The USA and Australia fail on climate changeMay 1, 2023
Nearly two years ago relief was expressed that the USA had emerged under President Biden to offer world leadership on climate change. Sadly this leadership has been a disappointment and today both the US and other high emitters such as Australia are not on track to meet the challenge.
Current oil, gas and carbon capture and storage (geological) developments in the US and Australia ignore the accepted science that no new oil and gas fields can be developed without compromising the target to limit the temperature rise to 1.5 degrees.
In Australia it became apparent at the last election that the government to-be had adopted a climate policy of “swimming between the red flags”, a policy of safety from attack by the Opposition, News Corp media and the powerful gas industry — sharks with very sharp teeth swimming just outside the red flags.
In the policy the 2030 domestic emission reduction target was increased from 40 to only 43 percent still about half of that required. The USA had already set a goal of reducing emissions by 50 to 52 percent by 2030.
Australia is developing several huge gas fields for export of gas which will have a significant effect on world emissions. One example is the Beetaloo onshore shale gas development which has questionable health and environmental assessments but approval seems imminent.
The US government climate policy is also adhering to the safety of the red flags by approving the Willow project in Alaska – which will extract 600 million barrels of oil from pristine Federal land.

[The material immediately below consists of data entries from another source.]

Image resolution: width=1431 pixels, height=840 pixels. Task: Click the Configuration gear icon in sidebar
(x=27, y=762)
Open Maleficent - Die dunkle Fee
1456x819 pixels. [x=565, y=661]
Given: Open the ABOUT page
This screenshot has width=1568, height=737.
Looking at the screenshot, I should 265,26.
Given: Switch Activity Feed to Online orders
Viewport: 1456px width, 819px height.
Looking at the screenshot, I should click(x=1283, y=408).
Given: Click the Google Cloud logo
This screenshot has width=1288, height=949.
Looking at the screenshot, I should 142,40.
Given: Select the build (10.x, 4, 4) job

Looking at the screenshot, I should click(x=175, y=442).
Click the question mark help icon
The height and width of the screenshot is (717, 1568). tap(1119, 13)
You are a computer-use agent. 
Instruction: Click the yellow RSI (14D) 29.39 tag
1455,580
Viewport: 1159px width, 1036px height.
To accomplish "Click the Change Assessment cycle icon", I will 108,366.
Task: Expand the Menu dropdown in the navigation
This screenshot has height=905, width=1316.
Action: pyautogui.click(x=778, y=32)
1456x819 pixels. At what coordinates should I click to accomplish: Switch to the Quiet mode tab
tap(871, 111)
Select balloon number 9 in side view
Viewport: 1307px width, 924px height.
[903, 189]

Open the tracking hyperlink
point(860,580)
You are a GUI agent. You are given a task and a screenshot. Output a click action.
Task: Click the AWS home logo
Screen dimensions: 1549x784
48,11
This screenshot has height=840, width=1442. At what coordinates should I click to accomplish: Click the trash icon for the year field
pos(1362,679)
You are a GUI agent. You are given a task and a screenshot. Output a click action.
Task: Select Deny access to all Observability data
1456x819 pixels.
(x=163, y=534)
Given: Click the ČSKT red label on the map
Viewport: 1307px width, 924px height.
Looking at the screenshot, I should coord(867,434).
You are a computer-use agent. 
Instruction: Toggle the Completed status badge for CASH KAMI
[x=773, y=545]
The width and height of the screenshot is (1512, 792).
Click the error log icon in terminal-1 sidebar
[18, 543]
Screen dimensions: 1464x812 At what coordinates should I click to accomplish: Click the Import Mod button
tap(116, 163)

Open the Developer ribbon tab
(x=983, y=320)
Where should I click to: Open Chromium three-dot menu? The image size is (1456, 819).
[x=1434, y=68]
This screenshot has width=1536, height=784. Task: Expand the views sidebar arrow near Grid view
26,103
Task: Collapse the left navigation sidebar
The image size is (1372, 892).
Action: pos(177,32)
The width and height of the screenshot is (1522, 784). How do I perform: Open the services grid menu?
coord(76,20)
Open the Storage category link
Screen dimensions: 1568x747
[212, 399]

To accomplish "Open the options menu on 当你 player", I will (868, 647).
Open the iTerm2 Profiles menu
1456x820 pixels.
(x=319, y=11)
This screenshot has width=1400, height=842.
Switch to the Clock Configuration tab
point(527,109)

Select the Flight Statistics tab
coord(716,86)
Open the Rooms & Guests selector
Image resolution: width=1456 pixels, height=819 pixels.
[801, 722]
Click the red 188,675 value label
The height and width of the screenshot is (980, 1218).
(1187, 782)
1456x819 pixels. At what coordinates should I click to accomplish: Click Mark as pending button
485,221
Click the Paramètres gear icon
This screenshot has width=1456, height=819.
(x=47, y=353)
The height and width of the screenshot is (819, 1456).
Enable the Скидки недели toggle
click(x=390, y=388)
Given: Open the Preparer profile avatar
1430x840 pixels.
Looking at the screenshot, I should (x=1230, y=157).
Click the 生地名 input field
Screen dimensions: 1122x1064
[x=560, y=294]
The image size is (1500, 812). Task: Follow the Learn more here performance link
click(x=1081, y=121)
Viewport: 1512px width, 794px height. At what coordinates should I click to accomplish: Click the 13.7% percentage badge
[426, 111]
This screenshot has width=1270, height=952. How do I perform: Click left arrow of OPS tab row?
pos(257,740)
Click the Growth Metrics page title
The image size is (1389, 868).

Apparently President Biden felt bound to approve it or he might run into legal difficulties with the oil company ConocoPhillips! Certainly the development was supported by the electorate in Alaska with the promise of more jobs.
However environmental groups say the Willow project carries significant environmental threats to freshwater sources, migratory birds, caribou, whales and other animals that inhabit the region. Clearly the Biden administration is not paying attention to environmental needs which are of equal importance to climate change.
In addition, the President has approved nearly 100 more oil and gas drilling leases than Donald Trump had at the same point in his presidency.
All these approvals have essentially negated any chance of international leadership on climate change despite President Biden’s Inflation Reduction Act passed by Congress last year containing much-needed Federal aid for clean energy development.
The insecurity engendered by US policy is further fomented by the promotion of Carbon Capture and Storage (CCS) projects. The President has provided $2.5 billion for CCS with Republican support and compromise is evident with companies that want to preserve markets for natural gas.
In the minds of government and industry carbon capture and storage is the answer to the continued development of fossil fuels. This is an appalling mistake because CCS is inefficient, and emissions will nevertheless increase.
An Australian study by the the Institute for Energy Economics and Financial Analysis of 13 major CCS projects around the world found technology and regulatory frameworks wanting and there was inadequate removal of emissions.
Of the 13 large-scale projects, seven underperformed, one was questionable, and only two projects in Norway, in gas processing, demonstrated success,
The study “found that Shute Creek in the US underperformed its carbon capture capacity by around 36% over its lifetime, Boundary Dam in Canada by about 50%, and the Gorgon project off the coast of Western Australia by about 50% over its first five-year period”.
These outcomes are unacceptable when fossil fuel emissions must be curtailed now, not in a year or 5 years, but now.
In Australia, approval for imminent large gas projects requires an expectation of concomitant CCS. The government’s Climate Change Authority has issued a report which can be seen as supporting an uncritical report on CCS from CSIRO. For example, the Authority states that the Gorgon project reduced emissions in 2020 by around 3 Mt CO2 but fails to mention that an equal amount was discharged into the atmosphere. Then, in the 12 months to June 2022, just 1.6 million tonnes of CO2 went underground and 3.4 million tonnes was vented into the atmosphere.
It seems likely that some of the wording in the recent IPCC report is being used to promote CCS – “Net zero CO2 energy systems entail: a substantial reduction in overall fossil fuel use, minimal use of unabated fossil fuels, and use of carbon capture and storage in the remaining fossil fuel system.” These words can be read many ways!
It appears that Saudi Arabia insisted CCS be included in the IPCC report and this has been capitalised by other large oil and gas producing nations.
The gas bomb has now arrived from US, Australia and many other producing countries. What hope is there for leadership?
China is the greatest emitter of carbon emissions. Like the US it is developing more fossil fuel resources and at the same time greatly expanding its renewable energy program. It is essential that the US and China stop vying for economic leadership, talk and work together.
If this doesn’t occur, China may come to see itself as the leader on climate change for it can make decisions without political prevarication and this brings into question democratic governance which can be seen as useless if it cannot address the greatest threat humanity has ever faced.